*TASK TO COMPLETE*
Copy the material below word for word, from its first line through the line containing "(x=794, y=48)", including both of those lines. Leave out the pictures.

— BEGIN DATA SHOWN —

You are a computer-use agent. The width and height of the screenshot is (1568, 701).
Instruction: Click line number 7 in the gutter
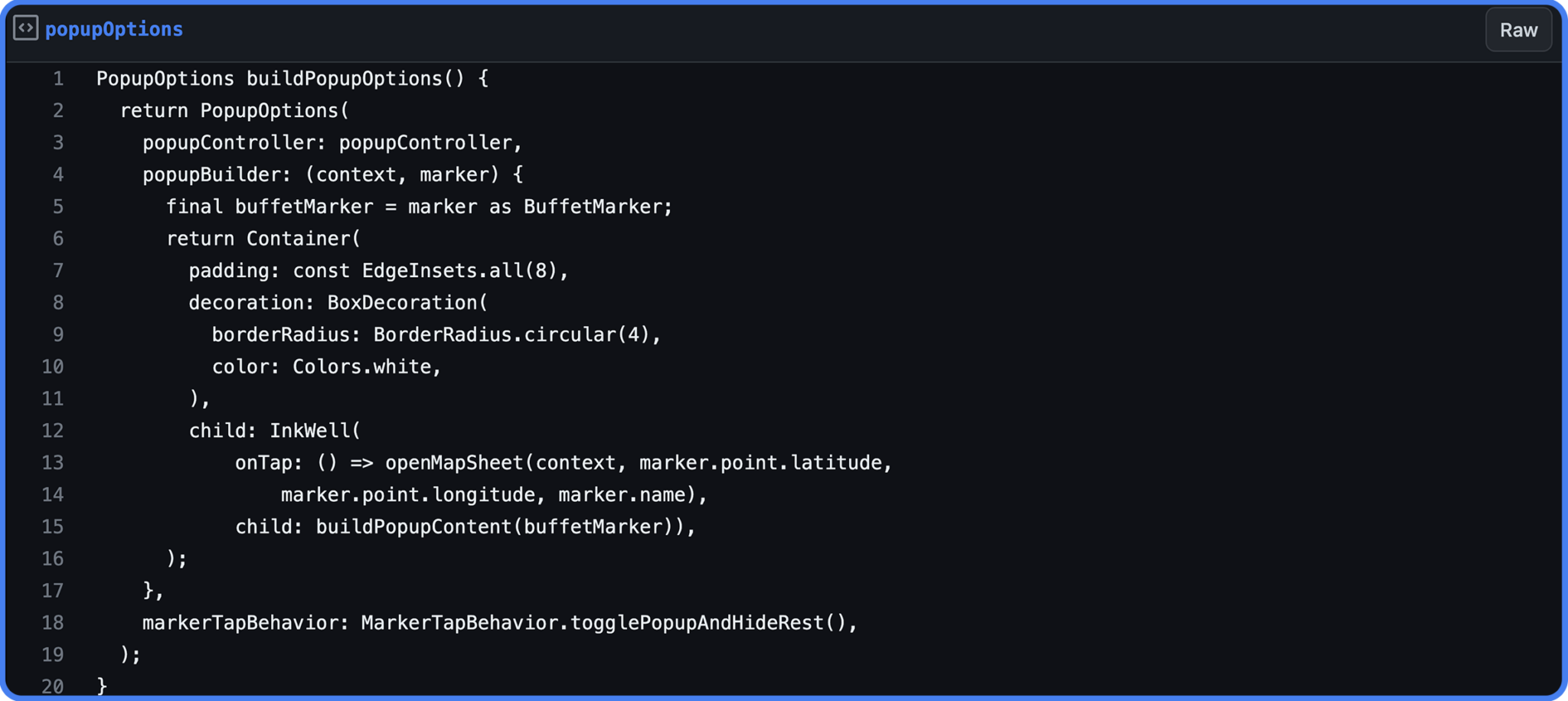[x=58, y=271]
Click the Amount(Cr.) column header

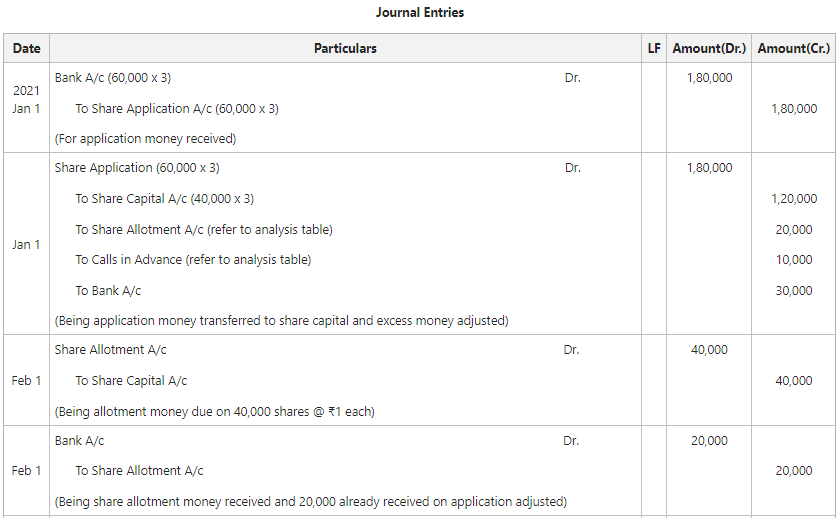(x=794, y=48)
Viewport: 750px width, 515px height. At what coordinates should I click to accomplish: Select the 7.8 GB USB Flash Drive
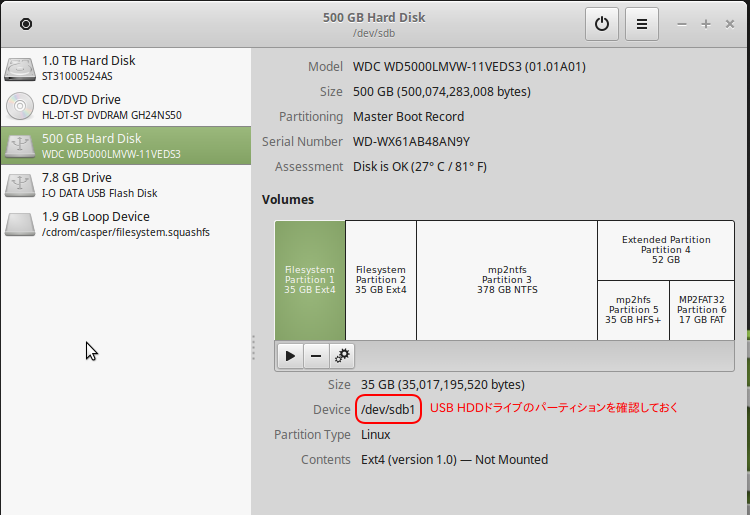coord(90,185)
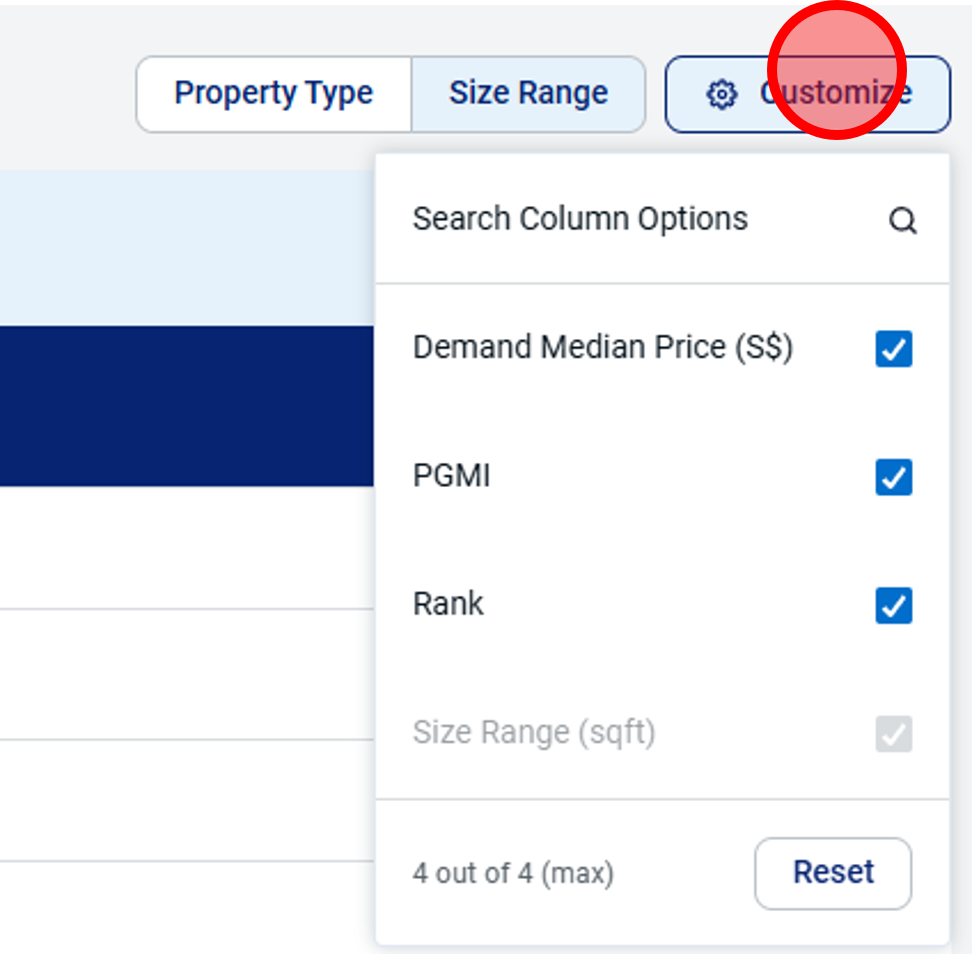This screenshot has height=954, width=972.
Task: Close the Customize columns dropdown
Action: (x=808, y=94)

— END DATA SHOWN —

*TASK OUTPUT*
You are a computer-use agent. The width and height of the screenshot is (1568, 701).
Instruction: Click line number 7 in the gutter
[x=58, y=271]
Click the Amount(Cr.) column header

(x=794, y=48)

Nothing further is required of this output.